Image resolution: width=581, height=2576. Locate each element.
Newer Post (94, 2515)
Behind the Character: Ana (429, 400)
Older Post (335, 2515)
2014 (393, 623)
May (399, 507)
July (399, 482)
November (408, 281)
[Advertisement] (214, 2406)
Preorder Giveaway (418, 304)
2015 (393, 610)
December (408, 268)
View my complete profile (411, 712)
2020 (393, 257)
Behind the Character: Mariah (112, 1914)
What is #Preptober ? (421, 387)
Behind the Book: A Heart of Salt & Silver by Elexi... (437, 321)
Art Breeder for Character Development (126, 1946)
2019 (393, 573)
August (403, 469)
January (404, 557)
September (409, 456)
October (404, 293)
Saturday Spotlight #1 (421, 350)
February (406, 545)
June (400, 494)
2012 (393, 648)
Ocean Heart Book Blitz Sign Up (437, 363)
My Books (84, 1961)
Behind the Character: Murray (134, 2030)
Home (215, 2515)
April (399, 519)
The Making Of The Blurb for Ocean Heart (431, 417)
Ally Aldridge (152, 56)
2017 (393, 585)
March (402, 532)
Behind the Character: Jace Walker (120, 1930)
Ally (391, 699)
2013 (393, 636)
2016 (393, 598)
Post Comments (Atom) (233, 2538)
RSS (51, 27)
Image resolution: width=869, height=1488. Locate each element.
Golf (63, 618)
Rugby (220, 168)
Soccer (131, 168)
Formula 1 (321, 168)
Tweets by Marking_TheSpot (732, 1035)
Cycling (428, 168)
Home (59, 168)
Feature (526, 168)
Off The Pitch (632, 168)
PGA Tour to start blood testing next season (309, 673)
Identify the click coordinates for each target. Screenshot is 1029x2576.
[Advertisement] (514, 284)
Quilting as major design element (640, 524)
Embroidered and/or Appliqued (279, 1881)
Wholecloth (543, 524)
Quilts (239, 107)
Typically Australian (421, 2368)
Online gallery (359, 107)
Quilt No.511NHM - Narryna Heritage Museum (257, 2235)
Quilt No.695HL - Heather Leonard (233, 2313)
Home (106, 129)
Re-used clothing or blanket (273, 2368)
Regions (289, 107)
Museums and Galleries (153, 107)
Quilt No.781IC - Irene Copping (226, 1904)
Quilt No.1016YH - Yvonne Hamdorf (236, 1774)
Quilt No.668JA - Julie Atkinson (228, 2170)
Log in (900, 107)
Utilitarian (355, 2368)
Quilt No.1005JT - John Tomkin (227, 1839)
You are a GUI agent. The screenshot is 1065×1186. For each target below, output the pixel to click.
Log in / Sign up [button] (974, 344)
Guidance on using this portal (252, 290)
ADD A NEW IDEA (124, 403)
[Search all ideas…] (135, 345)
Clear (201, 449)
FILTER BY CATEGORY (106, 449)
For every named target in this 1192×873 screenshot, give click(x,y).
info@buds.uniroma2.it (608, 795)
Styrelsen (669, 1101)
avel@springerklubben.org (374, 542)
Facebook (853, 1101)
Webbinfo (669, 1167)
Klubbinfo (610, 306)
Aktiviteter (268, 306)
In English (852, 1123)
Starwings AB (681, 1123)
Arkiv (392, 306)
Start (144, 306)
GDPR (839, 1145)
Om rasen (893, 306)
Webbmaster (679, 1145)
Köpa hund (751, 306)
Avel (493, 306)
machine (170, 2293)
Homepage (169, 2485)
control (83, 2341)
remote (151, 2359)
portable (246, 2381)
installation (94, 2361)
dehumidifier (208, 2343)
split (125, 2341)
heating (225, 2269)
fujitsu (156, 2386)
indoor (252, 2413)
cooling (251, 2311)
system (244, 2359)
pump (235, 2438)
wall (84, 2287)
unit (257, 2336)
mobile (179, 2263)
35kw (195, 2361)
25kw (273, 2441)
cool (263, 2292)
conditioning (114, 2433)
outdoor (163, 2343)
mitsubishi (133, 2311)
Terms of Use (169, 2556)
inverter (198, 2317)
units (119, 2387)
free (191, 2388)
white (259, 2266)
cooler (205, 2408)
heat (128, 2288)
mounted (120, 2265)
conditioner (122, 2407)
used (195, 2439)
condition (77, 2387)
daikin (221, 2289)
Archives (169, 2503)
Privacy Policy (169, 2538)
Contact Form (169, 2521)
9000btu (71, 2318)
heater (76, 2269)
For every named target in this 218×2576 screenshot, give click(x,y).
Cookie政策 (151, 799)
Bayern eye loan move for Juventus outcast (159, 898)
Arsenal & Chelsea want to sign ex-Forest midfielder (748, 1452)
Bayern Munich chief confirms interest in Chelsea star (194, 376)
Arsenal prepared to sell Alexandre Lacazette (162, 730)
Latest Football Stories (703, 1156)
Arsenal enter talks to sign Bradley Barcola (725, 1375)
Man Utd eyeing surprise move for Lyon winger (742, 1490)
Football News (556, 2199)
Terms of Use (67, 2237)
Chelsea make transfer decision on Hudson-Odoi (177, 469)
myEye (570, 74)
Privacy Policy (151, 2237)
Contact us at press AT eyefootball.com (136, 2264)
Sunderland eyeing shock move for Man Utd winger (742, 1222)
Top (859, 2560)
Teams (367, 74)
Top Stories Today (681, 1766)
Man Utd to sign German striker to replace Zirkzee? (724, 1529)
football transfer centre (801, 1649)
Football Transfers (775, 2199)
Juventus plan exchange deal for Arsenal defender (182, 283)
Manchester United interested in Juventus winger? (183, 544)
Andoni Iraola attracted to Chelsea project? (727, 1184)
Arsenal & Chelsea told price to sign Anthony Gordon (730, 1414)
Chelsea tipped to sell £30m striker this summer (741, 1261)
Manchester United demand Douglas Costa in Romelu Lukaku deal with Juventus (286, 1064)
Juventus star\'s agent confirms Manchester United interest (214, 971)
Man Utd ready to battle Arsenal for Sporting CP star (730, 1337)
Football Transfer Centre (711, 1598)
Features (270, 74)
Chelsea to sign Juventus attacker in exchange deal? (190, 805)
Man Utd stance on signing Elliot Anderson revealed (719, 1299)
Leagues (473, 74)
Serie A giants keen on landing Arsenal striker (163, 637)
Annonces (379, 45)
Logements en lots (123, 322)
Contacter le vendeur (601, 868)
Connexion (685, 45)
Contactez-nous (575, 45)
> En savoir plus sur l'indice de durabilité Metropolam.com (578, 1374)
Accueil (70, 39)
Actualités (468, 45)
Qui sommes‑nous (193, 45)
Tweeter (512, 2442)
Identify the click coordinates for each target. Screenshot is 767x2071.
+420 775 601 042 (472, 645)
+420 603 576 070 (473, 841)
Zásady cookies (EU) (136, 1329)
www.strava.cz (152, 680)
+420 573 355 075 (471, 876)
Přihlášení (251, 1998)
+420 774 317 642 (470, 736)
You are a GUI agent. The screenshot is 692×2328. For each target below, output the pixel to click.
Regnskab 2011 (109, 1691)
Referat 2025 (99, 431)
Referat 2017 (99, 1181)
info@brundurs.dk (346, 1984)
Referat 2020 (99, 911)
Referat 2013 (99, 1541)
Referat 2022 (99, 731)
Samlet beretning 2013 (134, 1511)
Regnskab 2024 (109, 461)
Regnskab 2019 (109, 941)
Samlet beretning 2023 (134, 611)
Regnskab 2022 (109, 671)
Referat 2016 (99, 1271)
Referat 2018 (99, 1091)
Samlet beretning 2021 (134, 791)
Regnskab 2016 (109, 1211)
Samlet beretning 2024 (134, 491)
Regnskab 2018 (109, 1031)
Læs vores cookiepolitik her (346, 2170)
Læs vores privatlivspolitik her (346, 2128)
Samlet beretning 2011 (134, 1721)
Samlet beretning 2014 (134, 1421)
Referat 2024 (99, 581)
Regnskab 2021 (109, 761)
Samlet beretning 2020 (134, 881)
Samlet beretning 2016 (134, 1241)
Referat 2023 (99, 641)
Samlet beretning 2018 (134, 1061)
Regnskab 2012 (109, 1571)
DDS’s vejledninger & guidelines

####################

# Short problem
Rewrite all of the items above, swapping in "Previous Post" wherever "Older Post" appears and keeping everything else the same.

# Written answer
Image resolution: width=581, height=2576. Locate each element.
Newer Post (94, 2515)
Behind the Character: Ana (429, 400)
Previous Post (335, 2515)
2014 (393, 623)
May (399, 507)
July (399, 482)
November (408, 281)
[Advertisement] (214, 2406)
Preorder Giveaway (418, 304)
2015 (393, 610)
December (408, 268)
View my complete profile (411, 712)
2020 (393, 257)
Behind the Character: Mariah (112, 1914)
What is #Preptober ? (421, 387)
Behind the Book: A Heart of Salt & Silver by Elexi... (437, 321)
Art Breeder for Character Development (126, 1946)
2019 (393, 573)
August (403, 469)
January (404, 557)
September (409, 456)
October (404, 293)
Saturday Spotlight #1 (421, 350)
February (406, 545)
June (400, 494)
2012 (393, 648)
Ocean Heart Book Blitz Sign Up (437, 363)
My Books (84, 1961)
Behind the Character: Murray (134, 2030)
Home (215, 2515)
April (399, 519)
The Making Of The Blurb for Ocean Heart (431, 417)
Ally Aldridge (152, 56)
2017 (393, 585)
March (402, 532)
Behind the Character: Jace Walker (120, 1930)
Ally (391, 699)
2013 (393, 636)
2016 (393, 598)
Post Comments (Atom) (233, 2538)
RSS (51, 27)
Image resolution: width=869, height=1488. Locate each element.
Golf (63, 618)
Rugby (220, 168)
Soccer (131, 168)
Formula 1 (321, 168)
Tweets by Marking_TheSpot (732, 1035)
Cycling (428, 168)
Home (59, 168)
Feature (526, 168)
Off The Pitch (632, 168)
PGA Tour to start blood testing next season (309, 673)
Identify the click coordinates for each target. Screenshot is 1029x2576.
[Advertisement] (514, 284)
Quilting as major design element (640, 524)
Embroidered and/or Appliqued (279, 1881)
Wholecloth (543, 524)
Quilts (239, 107)
Typically Australian (421, 2368)
Online gallery (359, 107)
Quilt No.511NHM - Narryna Heritage Museum (257, 2235)
Quilt No.695HL - Heather Leonard (233, 2313)
Home (106, 129)
Re-used clothing or blanket (273, 2368)
Regions (289, 107)
Museums and Galleries (153, 107)
Quilt No.781IC - Irene Copping (226, 1904)
Quilt No.1016YH - Yvonne Hamdorf (236, 1774)
Quilt No.668JA - Julie Atkinson (228, 2170)
Log in (900, 107)
Utilitarian (355, 2368)
Quilt No.1005JT - John Tomkin (227, 1839)
You are a GUI agent. The screenshot is 1065×1186. For each target below, output the pixel to click.
Log in / Sign up [button] (974, 344)
Guidance on using this portal (252, 290)
ADD A NEW IDEA (124, 403)
[Search all ideas…] (135, 345)
Clear (201, 449)
FILTER BY CATEGORY (106, 449)
For every named target in this 1192×873 screenshot, give click(x,y).
info@buds.uniroma2.it (608, 795)
Styrelsen (669, 1101)
avel@springerklubben.org (374, 542)
Facebook (853, 1101)
Webbinfo (669, 1167)
Klubbinfo (610, 306)
Aktiviteter (268, 306)
In English (852, 1123)
Starwings AB (681, 1123)
Arkiv (392, 306)
Start (144, 306)
GDPR (839, 1145)
Om rasen (893, 306)
Webbmaster (679, 1145)
Köpa hund (751, 306)
Avel (493, 306)
machine (170, 2293)
Homepage (169, 2485)
control (83, 2341)
remote (151, 2359)
portable (246, 2381)
installation (94, 2361)
dehumidifier (208, 2343)
split (125, 2341)
heating (225, 2269)
fujitsu (156, 2386)
indoor (252, 2413)
cooling (251, 2311)
system (244, 2359)
pump (235, 2438)
wall (84, 2287)
unit (257, 2336)
mobile (179, 2263)
35kw (195, 2361)
25kw (273, 2441)
cool (263, 2292)
conditioning (114, 2433)
outdoor (163, 2343)
mitsubishi (133, 2311)
Terms of Use (169, 2556)
inverter (198, 2317)
units (119, 2387)
free (191, 2388)
white (259, 2266)
cooler (205, 2408)
heat (128, 2288)
mounted (120, 2265)
conditioner (122, 2407)
used (195, 2439)
condition (77, 2387)
daikin (221, 2289)
Archives (169, 2503)
Privacy Policy (169, 2538)
Contact Form (169, 2521)
9000btu (71, 2318)
heater (76, 2269)
For every named target in this 218×2576 screenshot, give click(x,y).
Cookie政策 (151, 799)
Bayern eye loan move for Juventus outcast (159, 898)
Arsenal & Chelsea want to sign ex-Forest midfielder (748, 1452)
Bayern Munich chief confirms interest in Chelsea star (194, 376)
Arsenal prepared to sell Alexandre Lacazette (162, 730)
Latest Football Stories (703, 1156)
Arsenal enter talks to sign Bradley Barcola (725, 1375)
Man Utd eyeing surprise move for Lyon winger (742, 1490)
Football News (556, 2199)
Terms of Use (67, 2237)
Chelsea make transfer decision on Hudson-Odoi (177, 469)
myEye (570, 74)
Privacy Policy (151, 2237)
Contact us at press AT eyefootball.com (136, 2264)
Sunderland eyeing shock move for Man Utd winger (742, 1222)
Top (859, 2560)
Teams (367, 74)
Top Stories Today (681, 1766)
Man Utd to sign German striker to replace Zirkzee? (724, 1529)
football transfer centre (801, 1649)
Football Transfers (775, 2199)
Juventus plan exchange deal for Arsenal defender (182, 283)
Manchester United interested in Juventus winger? (183, 544)
Andoni Iraola attracted to Chelsea project? (727, 1184)
Arsenal & Chelsea told price to sign Anthony Gordon (730, 1414)
Chelsea tipped to sell £30m striker this summer (741, 1261)
Manchester United demand Douglas Costa in Romelu Lukaku deal with Juventus (286, 1064)
Juventus star\'s agent confirms Manchester United interest (214, 971)
Man Utd ready to battle Arsenal for Sporting CP star (730, 1337)
Football Transfer Centre (711, 1598)
Features (270, 74)
Chelsea to sign Juventus attacker in exchange deal? (190, 805)
Man Utd stance on signing Elliot Anderson revealed (719, 1299)
Leagues (473, 74)
Serie A giants keen on landing Arsenal striker (163, 637)
Annonces (379, 45)
Logements en lots (123, 322)
Contacter le vendeur (601, 868)
Connexion (685, 45)
Contactez-nous (575, 45)
> En savoir plus sur l'indice de durabilité Metropolam.com (578, 1374)
Accueil (70, 39)
Actualités (468, 45)
Qui sommes‑nous (193, 45)
Tweeter (512, 2442)
Identify the click coordinates for each target. Screenshot is 767x2071.
+420 775 601 042 (472, 645)
+420 603 576 070 (473, 841)
Zásady cookies (EU) (136, 1329)
www.strava.cz (152, 680)
+420 573 355 075 (471, 876)
Přihlášení (251, 1998)
+420 774 317 642 (470, 736)
You are a GUI agent. The screenshot is 692×2328. For each target below, output the pixel to click.
Regnskab 2011 (109, 1691)
Referat 2025 (99, 431)
Referat 2017 (99, 1181)
info@brundurs.dk (346, 1984)
Referat 2020 (99, 911)
Referat 2013 (99, 1541)
Referat 2022 (99, 731)
Samlet beretning 2013 (134, 1511)
Regnskab 2024 (109, 461)
Regnskab 2019 (109, 941)
Samlet beretning 2023 (134, 611)
Regnskab 2022 (109, 671)
Referat 2016 (99, 1271)
Referat 2018 (99, 1091)
Samlet beretning 2021 (134, 791)
Regnskab 2016 (109, 1211)
Samlet beretning 2024 (134, 491)
Regnskab 2018 (109, 1031)
Læs vores cookiepolitik her (346, 2170)
Læs vores privatlivspolitik her (346, 2128)
Samlet beretning 2011 (134, 1721)
Samlet beretning 2014 (134, 1421)
Referat 2024 (99, 581)
Regnskab 2021 (109, 761)
Samlet beretning 2020 (134, 881)
Samlet beretning 2016 (134, 1241)
Referat 2023 (99, 641)
Samlet beretning 2018 (134, 1061)
Regnskab 2012 (109, 1571)
DDS’s vejledninger & guidelines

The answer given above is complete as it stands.